» **SOURCE DOCUMENT**
◇ ◇ ◇

The actual inputs are working since I can modify the L-led with them. Also if I change one of the tx bytes to the counter2-value right after reading a bit, it will put out 1, but when it get's to checking if there's anything in counter2, there never is.

Also if I move variable definitions from global to inside void loop(), the serial communication stops (so no idea what's going on then).

The goto is because, I believe it's faster than the while, but after all the optimization I have done with the original code, doesn't seem to be necessary.

Anyone can figure out why? I have battled with this program for several ten hours and probably will for many more.

◇ ◇ ◇

» **RECORDS**

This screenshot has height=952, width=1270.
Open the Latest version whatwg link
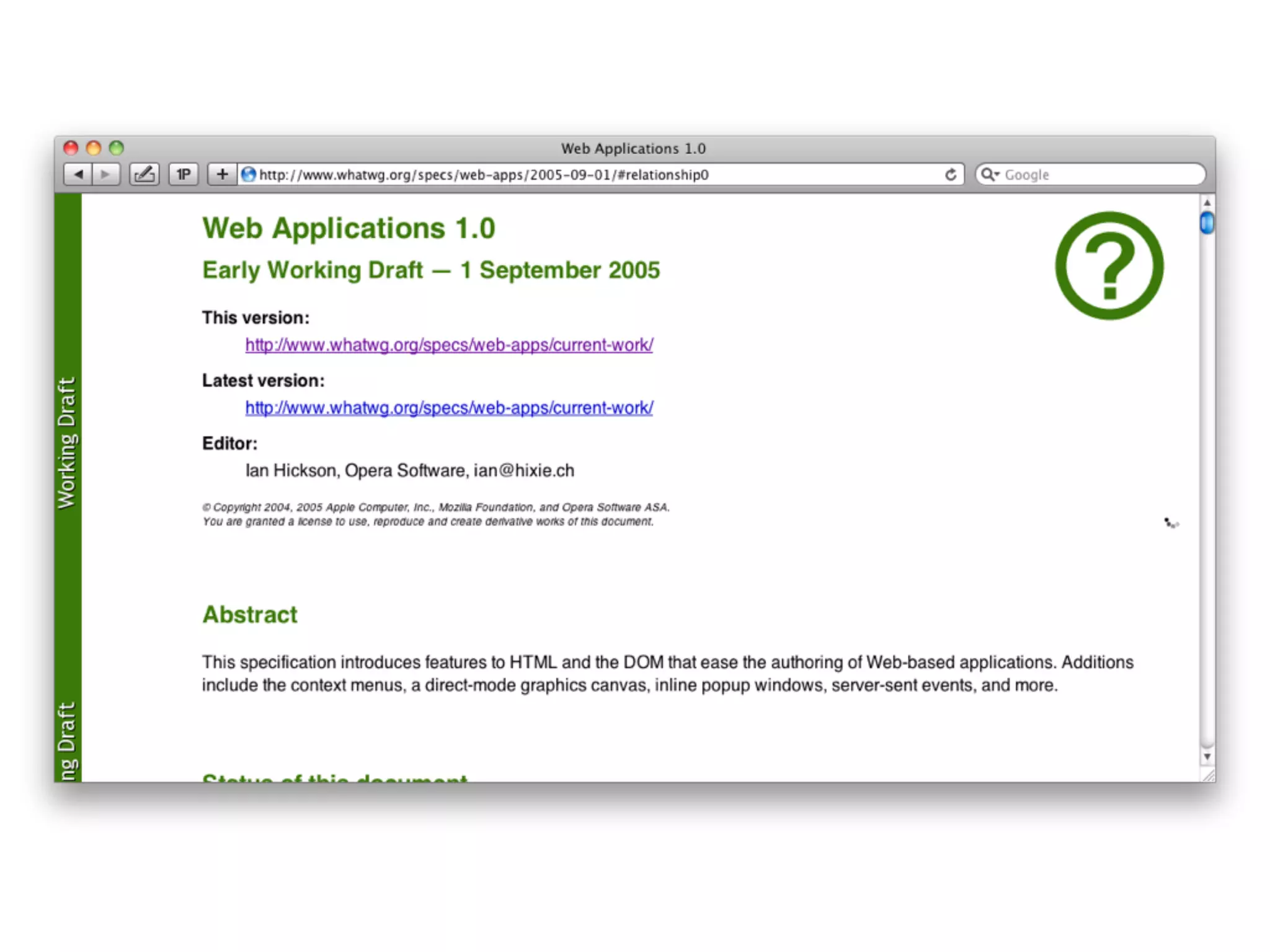click(449, 408)
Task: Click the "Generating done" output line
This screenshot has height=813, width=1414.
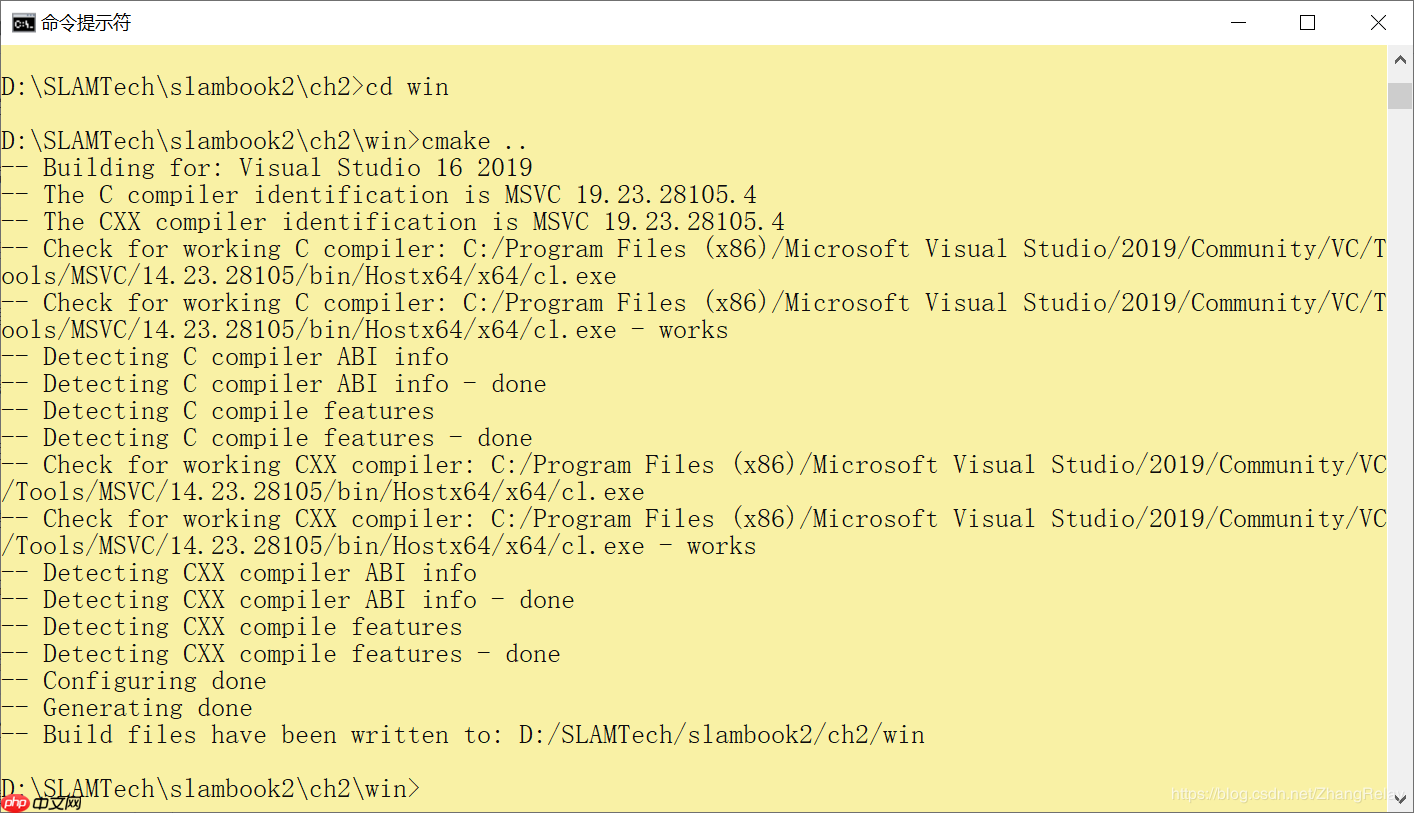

◇ ◇ ◇

Rewrite the post starting with "The actual inputs" and going on through "going on then).", changing "counter2" to "counter3". This material is separate from the post.

» **OUTPUT OF THE TASK**
The actual inputs are working since I can modify the L-led with them. Also if I change one of the tx bytes to the counter3-value right after reading a bit, it will put out 1, but when it get's to checking if there's anything in counter3, there never is.

Also if I move variable definitions from global to inside void loop(), the serial communication stops (so no idea what's going on then).